__WHAT TO DO__
Lines in the records below that contain the word "computer" must each be copied.
··· INPUT RECORDS
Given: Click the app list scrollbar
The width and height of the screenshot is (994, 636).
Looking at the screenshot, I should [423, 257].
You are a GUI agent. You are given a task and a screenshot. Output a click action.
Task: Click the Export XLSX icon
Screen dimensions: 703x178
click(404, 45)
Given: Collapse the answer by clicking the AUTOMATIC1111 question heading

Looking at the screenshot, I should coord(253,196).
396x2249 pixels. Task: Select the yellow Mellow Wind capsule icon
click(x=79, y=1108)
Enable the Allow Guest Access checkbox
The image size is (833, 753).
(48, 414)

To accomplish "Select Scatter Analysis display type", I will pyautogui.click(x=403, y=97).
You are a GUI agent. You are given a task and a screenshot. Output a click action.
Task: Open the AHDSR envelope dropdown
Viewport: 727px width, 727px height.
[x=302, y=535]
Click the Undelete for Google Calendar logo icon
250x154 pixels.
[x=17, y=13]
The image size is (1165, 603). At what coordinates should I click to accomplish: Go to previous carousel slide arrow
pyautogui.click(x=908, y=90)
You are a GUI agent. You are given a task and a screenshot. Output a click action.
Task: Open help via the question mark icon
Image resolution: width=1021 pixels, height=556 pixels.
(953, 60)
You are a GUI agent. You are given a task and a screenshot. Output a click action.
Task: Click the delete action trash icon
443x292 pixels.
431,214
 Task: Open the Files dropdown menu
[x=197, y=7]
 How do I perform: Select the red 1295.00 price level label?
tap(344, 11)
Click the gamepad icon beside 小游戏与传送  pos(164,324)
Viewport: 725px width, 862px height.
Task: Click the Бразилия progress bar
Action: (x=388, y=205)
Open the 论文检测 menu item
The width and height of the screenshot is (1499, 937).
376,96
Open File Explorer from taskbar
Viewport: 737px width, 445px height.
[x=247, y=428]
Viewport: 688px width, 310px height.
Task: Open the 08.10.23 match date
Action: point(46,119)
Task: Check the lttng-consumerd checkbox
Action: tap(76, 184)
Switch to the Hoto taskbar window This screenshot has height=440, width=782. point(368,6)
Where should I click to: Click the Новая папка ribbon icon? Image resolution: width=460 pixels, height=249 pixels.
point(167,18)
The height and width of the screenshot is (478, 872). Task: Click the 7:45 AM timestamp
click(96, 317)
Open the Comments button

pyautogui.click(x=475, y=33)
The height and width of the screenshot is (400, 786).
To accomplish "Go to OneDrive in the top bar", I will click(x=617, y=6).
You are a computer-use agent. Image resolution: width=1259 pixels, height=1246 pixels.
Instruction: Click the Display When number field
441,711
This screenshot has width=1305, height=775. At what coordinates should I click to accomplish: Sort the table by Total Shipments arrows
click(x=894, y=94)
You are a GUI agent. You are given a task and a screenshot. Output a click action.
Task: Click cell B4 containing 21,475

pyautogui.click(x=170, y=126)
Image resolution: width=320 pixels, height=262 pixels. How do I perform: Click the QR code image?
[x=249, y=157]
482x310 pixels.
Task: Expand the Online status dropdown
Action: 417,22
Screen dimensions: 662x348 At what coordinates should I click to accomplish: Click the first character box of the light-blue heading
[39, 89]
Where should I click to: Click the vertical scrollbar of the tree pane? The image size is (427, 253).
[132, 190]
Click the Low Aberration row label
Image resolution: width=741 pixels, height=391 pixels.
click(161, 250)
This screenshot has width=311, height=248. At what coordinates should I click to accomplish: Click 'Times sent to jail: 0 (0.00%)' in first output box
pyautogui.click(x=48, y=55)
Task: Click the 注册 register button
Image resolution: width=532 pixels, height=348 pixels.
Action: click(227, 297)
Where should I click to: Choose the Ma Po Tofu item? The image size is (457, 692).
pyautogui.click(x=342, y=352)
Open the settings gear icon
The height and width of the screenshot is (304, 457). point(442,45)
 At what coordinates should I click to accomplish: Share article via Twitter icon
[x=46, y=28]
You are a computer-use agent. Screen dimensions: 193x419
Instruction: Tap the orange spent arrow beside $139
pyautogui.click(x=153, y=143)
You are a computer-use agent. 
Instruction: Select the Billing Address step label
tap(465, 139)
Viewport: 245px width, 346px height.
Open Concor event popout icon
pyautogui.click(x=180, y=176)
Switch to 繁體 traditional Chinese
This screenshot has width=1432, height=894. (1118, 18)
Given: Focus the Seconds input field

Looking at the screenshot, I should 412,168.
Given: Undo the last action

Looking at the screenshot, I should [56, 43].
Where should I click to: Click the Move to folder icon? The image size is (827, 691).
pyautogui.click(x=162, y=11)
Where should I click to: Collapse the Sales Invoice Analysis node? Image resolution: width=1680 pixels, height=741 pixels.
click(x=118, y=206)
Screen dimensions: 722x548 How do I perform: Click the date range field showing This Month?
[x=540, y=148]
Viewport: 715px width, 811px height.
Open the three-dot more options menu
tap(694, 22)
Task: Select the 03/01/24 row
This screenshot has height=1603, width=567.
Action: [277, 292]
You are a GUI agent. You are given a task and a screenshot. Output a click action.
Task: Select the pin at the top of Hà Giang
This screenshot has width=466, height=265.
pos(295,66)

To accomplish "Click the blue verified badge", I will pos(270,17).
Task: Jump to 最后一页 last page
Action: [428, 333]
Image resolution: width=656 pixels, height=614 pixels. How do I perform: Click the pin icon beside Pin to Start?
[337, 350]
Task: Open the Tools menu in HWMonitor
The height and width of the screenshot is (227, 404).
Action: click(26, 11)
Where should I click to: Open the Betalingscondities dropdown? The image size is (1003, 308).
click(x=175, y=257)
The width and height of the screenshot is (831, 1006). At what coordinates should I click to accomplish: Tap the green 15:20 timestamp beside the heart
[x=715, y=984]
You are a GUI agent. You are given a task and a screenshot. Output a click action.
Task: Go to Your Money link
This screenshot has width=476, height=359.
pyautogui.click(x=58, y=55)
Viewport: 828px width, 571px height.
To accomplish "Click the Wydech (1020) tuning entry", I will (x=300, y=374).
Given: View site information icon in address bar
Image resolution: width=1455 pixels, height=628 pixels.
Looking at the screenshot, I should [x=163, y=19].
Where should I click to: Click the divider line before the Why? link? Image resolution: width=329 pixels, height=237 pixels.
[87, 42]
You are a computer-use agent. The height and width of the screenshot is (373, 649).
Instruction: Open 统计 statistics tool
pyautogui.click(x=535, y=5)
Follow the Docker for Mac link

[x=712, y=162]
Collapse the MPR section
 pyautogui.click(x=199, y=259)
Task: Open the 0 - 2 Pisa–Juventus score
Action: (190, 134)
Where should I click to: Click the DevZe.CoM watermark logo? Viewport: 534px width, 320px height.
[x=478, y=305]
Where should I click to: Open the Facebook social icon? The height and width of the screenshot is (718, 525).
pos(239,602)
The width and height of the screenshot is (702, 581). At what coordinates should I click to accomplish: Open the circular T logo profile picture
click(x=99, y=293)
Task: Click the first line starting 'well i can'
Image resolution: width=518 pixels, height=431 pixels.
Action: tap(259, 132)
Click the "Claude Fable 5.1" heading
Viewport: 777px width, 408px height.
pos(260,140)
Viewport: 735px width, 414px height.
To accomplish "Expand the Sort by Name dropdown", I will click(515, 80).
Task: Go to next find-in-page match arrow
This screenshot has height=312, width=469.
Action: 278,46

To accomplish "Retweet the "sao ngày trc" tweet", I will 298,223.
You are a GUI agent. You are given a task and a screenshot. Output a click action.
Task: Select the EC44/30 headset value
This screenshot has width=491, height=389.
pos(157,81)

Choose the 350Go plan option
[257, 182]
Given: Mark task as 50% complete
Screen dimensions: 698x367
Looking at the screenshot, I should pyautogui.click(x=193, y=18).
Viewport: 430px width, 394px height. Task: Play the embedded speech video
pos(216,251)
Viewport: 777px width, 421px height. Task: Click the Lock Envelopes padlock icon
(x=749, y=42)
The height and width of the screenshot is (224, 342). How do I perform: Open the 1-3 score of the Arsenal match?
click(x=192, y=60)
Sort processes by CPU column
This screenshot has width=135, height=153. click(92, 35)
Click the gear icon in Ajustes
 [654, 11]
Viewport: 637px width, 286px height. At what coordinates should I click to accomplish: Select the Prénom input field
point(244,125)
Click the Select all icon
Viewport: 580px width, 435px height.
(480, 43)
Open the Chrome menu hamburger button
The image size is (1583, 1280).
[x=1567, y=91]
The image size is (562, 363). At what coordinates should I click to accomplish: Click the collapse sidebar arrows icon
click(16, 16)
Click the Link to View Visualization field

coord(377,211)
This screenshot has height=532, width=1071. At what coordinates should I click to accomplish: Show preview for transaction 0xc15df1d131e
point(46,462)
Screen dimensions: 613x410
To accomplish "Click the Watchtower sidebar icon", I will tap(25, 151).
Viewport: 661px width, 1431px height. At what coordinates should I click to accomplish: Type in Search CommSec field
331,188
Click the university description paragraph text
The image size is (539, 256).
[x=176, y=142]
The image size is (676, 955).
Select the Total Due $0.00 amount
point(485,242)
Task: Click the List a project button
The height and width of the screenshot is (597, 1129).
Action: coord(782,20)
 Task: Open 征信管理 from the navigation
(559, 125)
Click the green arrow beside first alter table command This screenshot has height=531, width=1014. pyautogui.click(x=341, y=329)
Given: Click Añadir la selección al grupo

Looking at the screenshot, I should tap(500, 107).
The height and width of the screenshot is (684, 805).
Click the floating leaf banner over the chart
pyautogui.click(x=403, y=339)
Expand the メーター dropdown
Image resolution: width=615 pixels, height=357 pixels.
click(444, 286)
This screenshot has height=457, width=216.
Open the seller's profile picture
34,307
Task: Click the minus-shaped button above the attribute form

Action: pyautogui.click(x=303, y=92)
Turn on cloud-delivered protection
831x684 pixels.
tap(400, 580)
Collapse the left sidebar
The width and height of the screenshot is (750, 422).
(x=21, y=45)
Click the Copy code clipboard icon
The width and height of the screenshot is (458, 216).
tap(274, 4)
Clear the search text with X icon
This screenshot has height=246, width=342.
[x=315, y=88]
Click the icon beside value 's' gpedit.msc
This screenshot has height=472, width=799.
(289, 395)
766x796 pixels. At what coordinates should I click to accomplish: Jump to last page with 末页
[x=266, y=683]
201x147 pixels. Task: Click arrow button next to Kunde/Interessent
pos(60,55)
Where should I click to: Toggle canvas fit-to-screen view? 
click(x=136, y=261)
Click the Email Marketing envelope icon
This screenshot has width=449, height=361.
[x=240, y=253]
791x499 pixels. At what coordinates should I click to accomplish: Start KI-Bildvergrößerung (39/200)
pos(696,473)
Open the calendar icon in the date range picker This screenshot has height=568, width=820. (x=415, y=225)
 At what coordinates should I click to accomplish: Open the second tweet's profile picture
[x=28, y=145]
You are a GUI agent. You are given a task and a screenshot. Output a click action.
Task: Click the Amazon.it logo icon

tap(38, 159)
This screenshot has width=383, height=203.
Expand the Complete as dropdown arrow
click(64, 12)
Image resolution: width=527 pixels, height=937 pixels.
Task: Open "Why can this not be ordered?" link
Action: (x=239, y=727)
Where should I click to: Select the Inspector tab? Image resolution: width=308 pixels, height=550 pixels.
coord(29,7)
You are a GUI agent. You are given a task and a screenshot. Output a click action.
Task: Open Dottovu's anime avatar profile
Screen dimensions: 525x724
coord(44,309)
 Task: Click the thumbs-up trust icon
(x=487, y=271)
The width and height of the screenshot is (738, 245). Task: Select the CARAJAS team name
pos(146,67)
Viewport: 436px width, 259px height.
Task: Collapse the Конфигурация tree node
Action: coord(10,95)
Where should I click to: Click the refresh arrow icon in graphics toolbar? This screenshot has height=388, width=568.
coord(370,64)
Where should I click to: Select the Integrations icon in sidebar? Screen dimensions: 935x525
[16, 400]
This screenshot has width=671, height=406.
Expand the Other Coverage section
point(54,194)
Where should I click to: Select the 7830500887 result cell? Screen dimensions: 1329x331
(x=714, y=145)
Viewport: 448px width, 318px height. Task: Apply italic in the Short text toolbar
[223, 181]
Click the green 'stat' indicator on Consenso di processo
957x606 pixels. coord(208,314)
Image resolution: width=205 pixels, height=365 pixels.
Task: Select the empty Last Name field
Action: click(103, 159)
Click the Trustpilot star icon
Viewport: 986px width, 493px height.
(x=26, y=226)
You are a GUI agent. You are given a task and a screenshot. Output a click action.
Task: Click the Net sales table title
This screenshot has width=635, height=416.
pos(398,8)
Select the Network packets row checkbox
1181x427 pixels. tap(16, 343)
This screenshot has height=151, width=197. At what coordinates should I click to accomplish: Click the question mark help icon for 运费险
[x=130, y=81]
······
__RESPONSE TO THE EXERCISE__
You are a computer-use agent. Image resolution: width=1259 pixels, height=1246 pixels.
You are a computer-use agent. Screen dimensions: 193x419
You are a computer-use agent. 
You are a computer-use agent. The height and width of the screenshot is (373, 649).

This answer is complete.